Last point here and one I often make. RAID and Redundancy protection is NOT THE SAME AS BACKING UP. You would be amazed how often this needs to be highlighted. The processes and methods described in this point are to assist in recovering from hardware failure. Backing up is a method of creating time-based copies of your data as a whole (or selected files if you prefer). If you lose large scale multiple drives at once above 3 or 4 drives, suffered full system failure/corruption, theft, fire or a lose a file due to human error – RAID and REDUNDANCY will not help you! For that you need a back up that is either off-site or is attached to the host storage array but not accessible to users for change/editing.
5: How much does a good Archive or Cold Storage Array cost?
Possibly the most important consideration for some. It is all to easy to say “throw money at the problem”, but this simply isn’t the case.

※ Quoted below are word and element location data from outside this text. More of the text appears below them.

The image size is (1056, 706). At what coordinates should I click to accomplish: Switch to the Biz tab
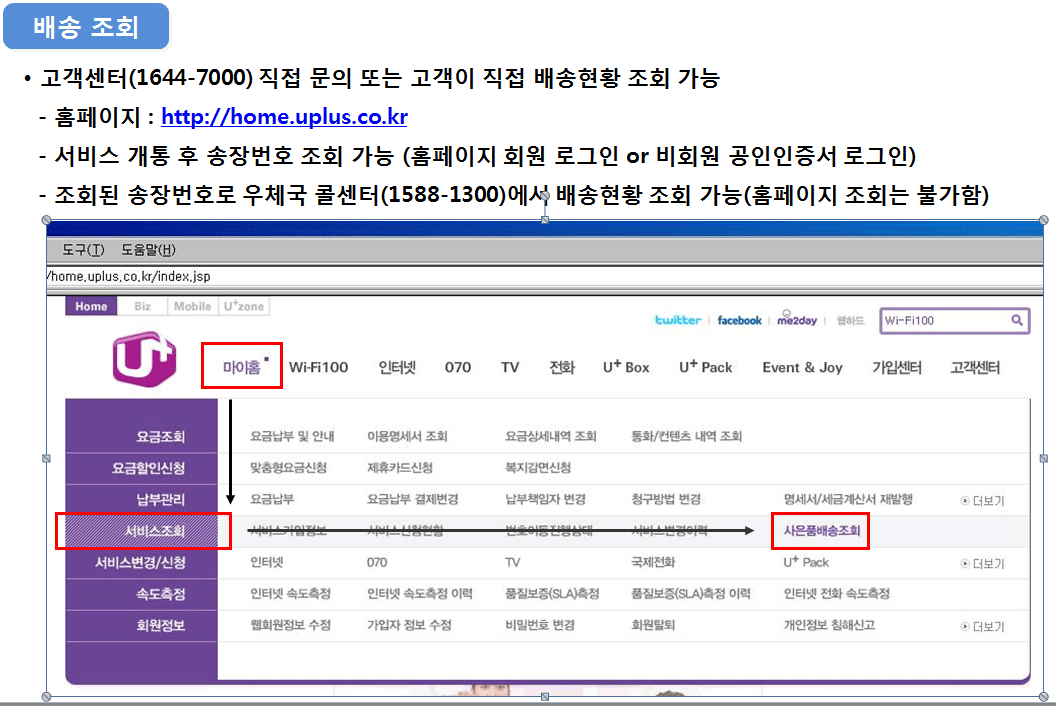click(x=142, y=306)
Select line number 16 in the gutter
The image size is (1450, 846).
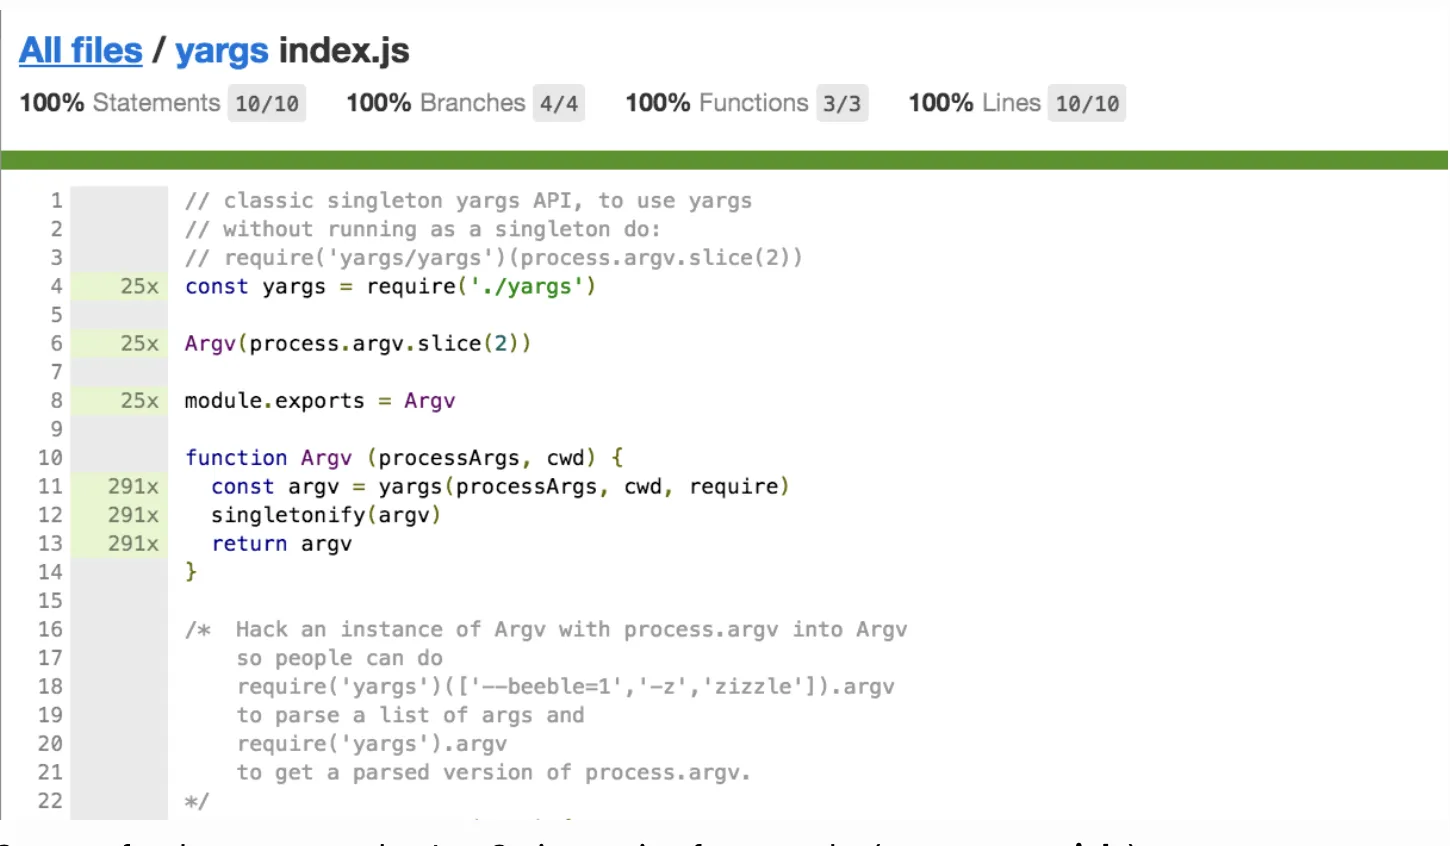pos(50,630)
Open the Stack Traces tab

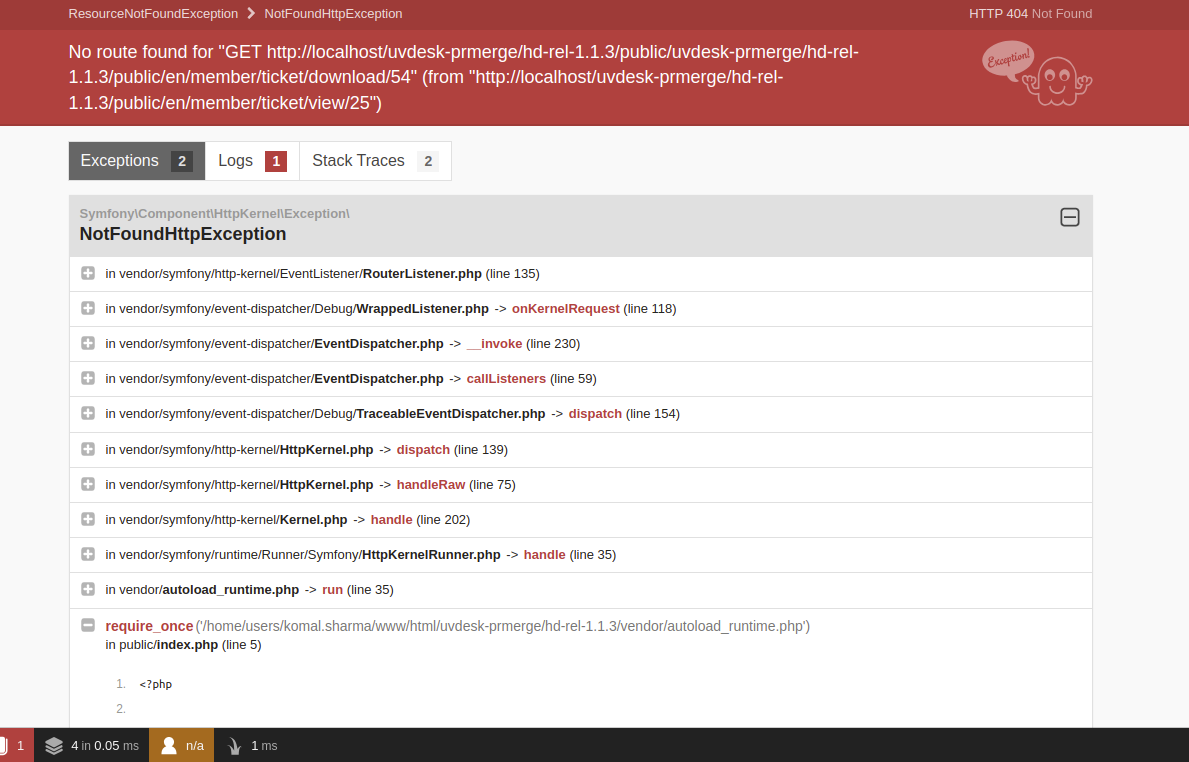[x=359, y=160]
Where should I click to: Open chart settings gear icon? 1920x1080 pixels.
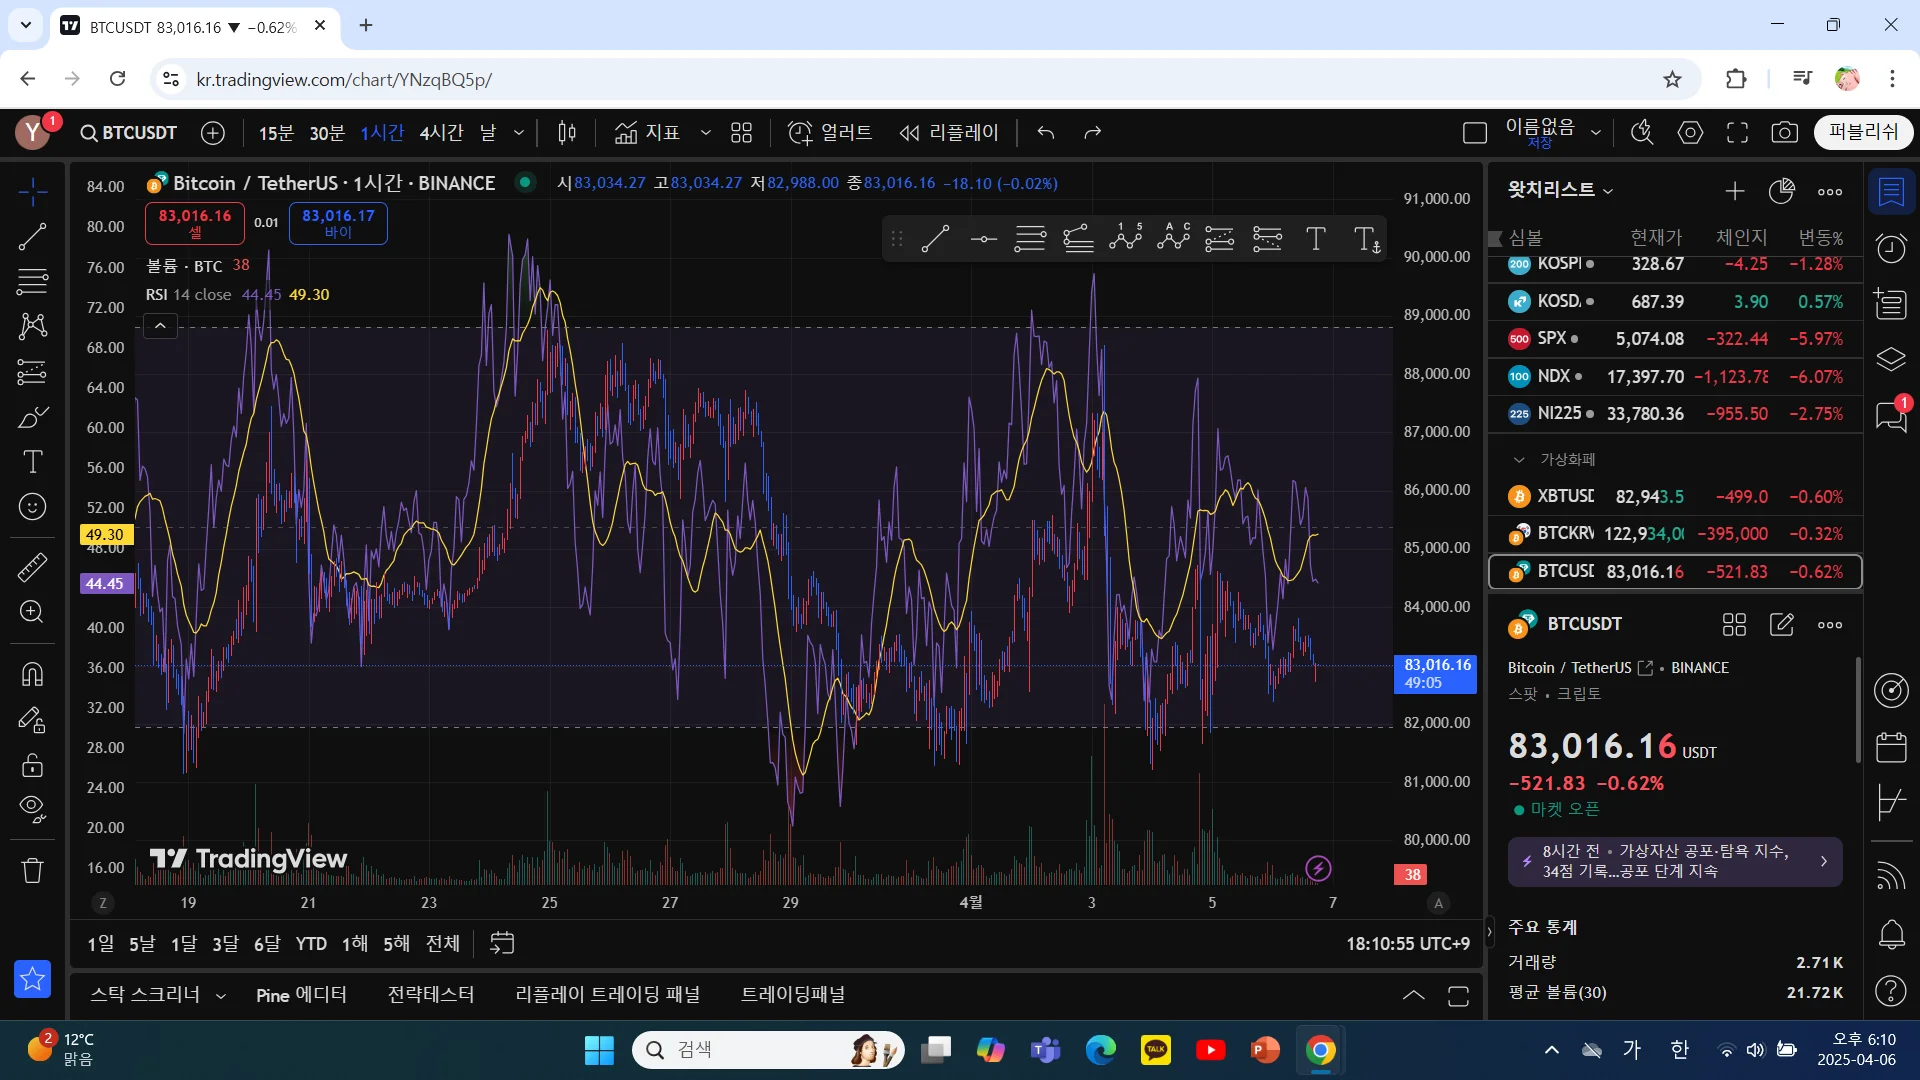(1690, 133)
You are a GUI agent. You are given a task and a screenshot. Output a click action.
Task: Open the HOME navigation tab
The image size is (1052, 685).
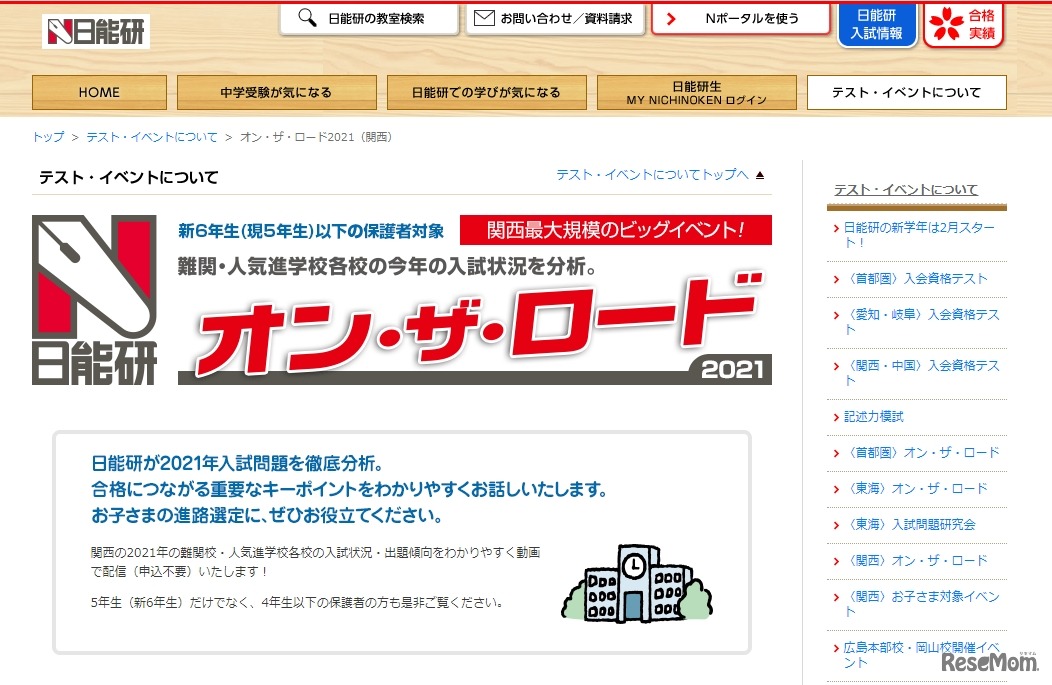coord(98,93)
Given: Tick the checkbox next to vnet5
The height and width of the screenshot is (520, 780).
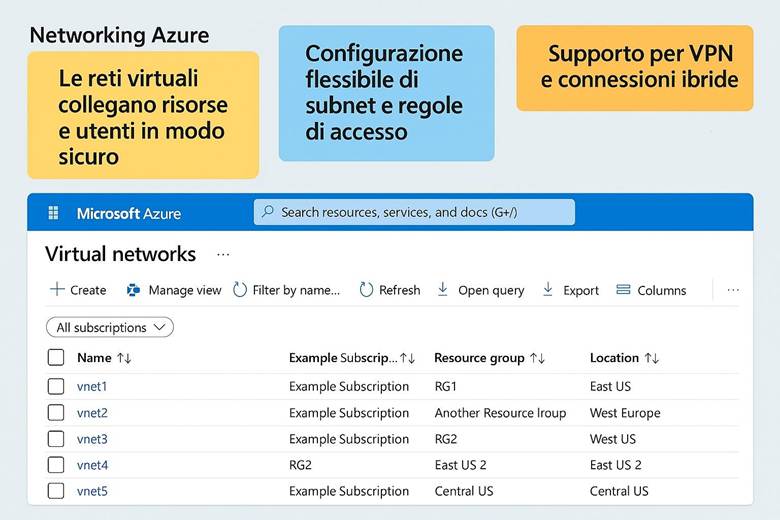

What is ideal for one company can be utterly unsuitable for another. For example, you can invest in a sold 10Gbe Rackmounted SAS Network Attached Storage solution for your office that communicates to a locally connected expansion as a backup device – this gives every user in your building access (with permissions) over 10Gb per second transmission, Also you have 12GB/s drive speeds in access, a fully competent RAID solution and an identical copy of the data in a local backup that itself also has a RAID capability. If you want this with 4TB drives (so in a 16 bay you would have 64TB…well…60TB really in a RAID 5… 56TB if you want a RAID 6. However you also need to buy 16 more 4TB SAS Hard drives for the backup device (gotta have the same amount of storage for your backup as the primary storage enclosure).
Are the most expensive data solutions necessarily the best archives for me?
So far, in todays market this solution will set you back around £15,000 without the VAT. However, to use this solution you would need a 10Gbe network connection throughout your building, 10Gbe on all machines, a rack cabinet or server room for the devices and even the setup costs. Pushing the budget of this installation well in the £25,000 territory. For some, that is a new sales team member or several years budget for marketing etc. No, you can achieve all of the other but with conservative compromises in some areas for £10,000 or even as low as £2-3000 once you know your priorities.